SAYFALAR

27 Eylül 2011 Salı

ÜSLUBUNU BİLMEK

Kendi kendime yazıyorum çiziyorum fakat iyi mi yazıyorum kötü mu yazıyorum bilmiyorum.
Kimse de de ses yok. Bir şey demiyorlar.
Herhalde yazıp çizmenin üslubunu bilmiyorum.
Eskiden bir adam cezaevine düşmüş. (bizlerden uzak olsun da)
Bakmış önceki mahkumlar bütün fıkraları anlata anlata ezberlemişler ve hatta her fıkraya da birer numara vermişler.
Kendisi de kısa sürede bütün fıkraları numaraları ile birlikte ezberlemiş.
Halka olurlarmış içlerinden birisi ayağa kalkar bir numara söyler oradakiler bu fıkrayı hatırlar ve "ha ha ha" diye katıla katıla gülerlermiş.
Bu yeni cezaevine düşen adam da halkaya katılmış ve fıkra anlatanlar ile gülüşürmüş.
Fıkra anlatma sırası bu yeni düşen çömez mahkuma gelince 17 numaralı fıkra demiş.
Kimsede ses yok.
Daha komiğini söyleyim gülsünler demiş kendi kendine ve 34 numaralı fıkra demiş.
Yine kimsede ses yok.
41 numaralı fıkra anh.
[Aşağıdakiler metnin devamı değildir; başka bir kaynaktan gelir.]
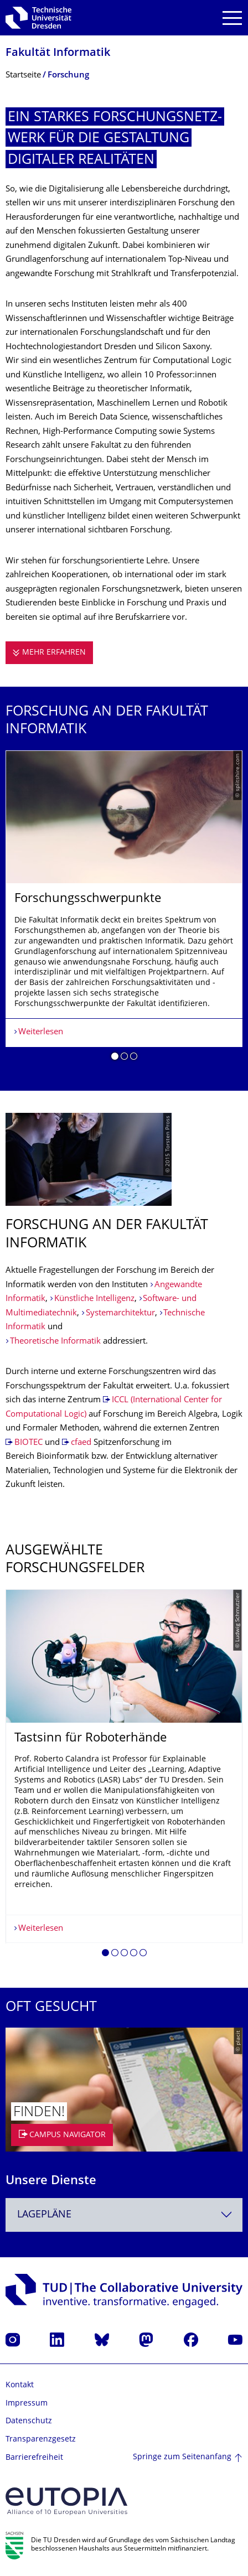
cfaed (81, 1443)
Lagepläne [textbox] (44, 2215)
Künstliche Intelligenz (94, 1299)
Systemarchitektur (120, 1313)
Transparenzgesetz (41, 2439)
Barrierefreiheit (34, 2457)
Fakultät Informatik (58, 53)
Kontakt (20, 2385)
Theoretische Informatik (55, 1342)
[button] (114, 1058)
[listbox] (124, 909)
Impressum (27, 2403)
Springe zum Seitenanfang (182, 2457)
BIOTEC (28, 1443)
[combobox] (124, 2215)
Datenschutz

Kimse gülmüyor.
İçlerinden birine" arkadaş en komik fıkraları anlattım hiç biriniz gülmediniz bunun sebebi nedir?" diye sormuş.
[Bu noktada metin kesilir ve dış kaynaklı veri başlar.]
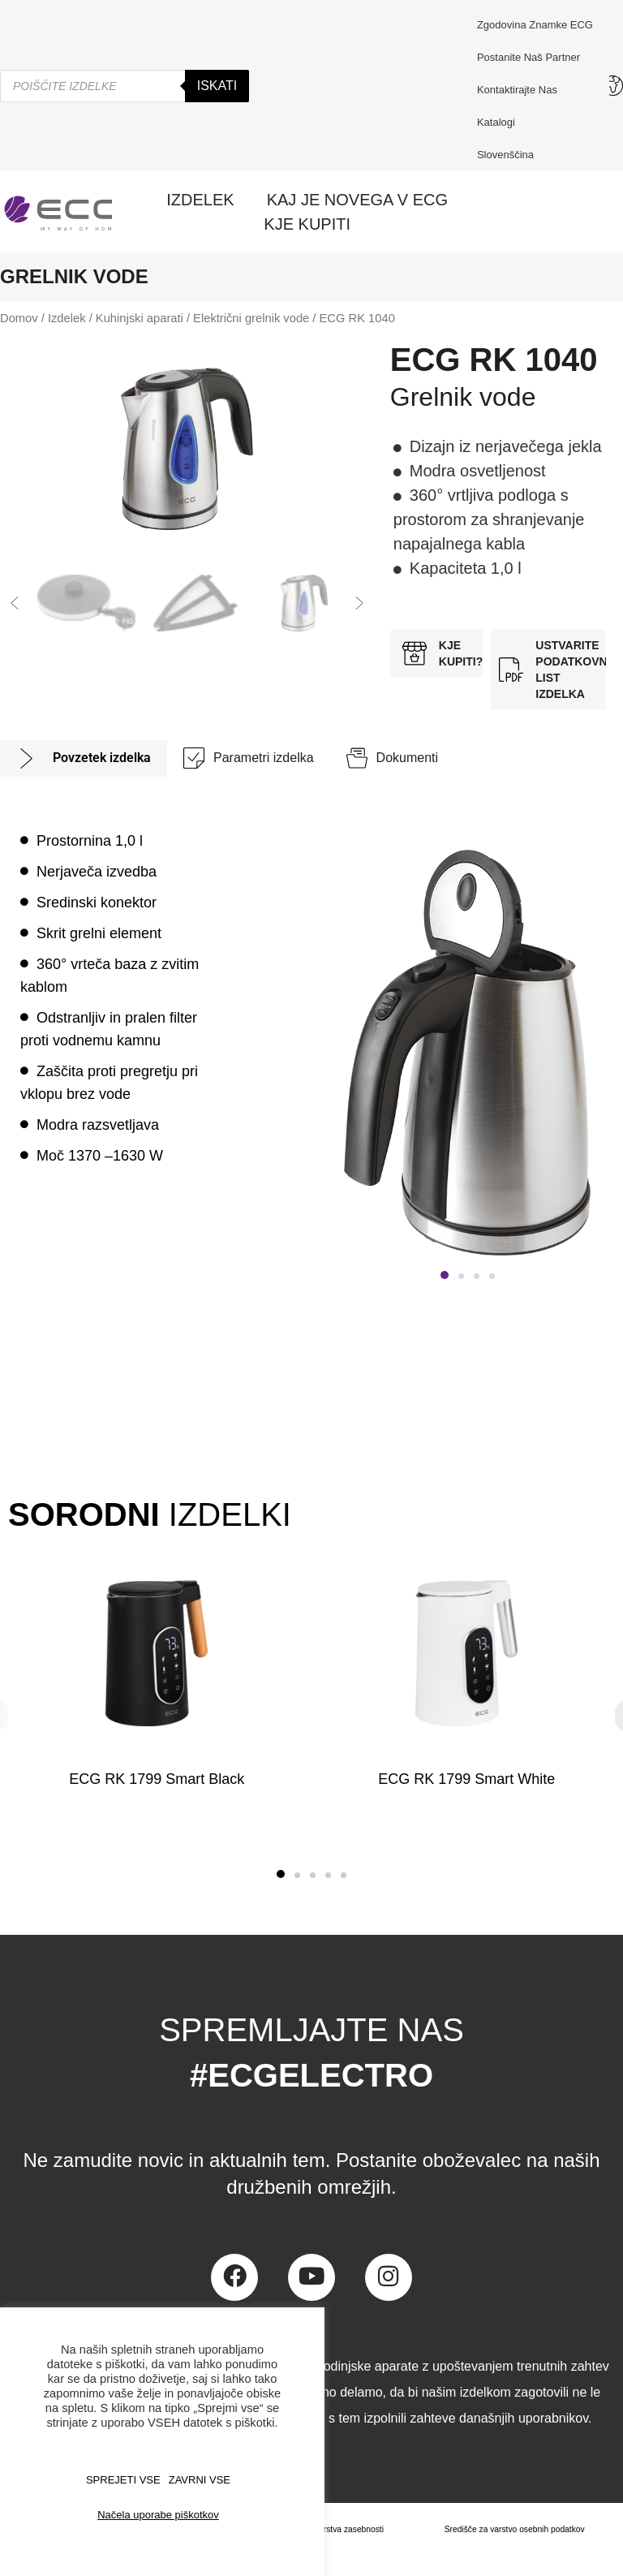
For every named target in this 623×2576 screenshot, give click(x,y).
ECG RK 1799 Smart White (466, 1779)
O da "Fıkra anlatmak başlı başına bir sanattır. Fıkrayı anlatmanın da bir üslubu var. Her anlatılan fıkraya gülünmez. Fıkra doğru üslupla anlatılırsa gülünür." demiş.
Bende bu yazma, çizme işini beceremeyeceğim, önce üslubunu öğrenmem lazım herhalde.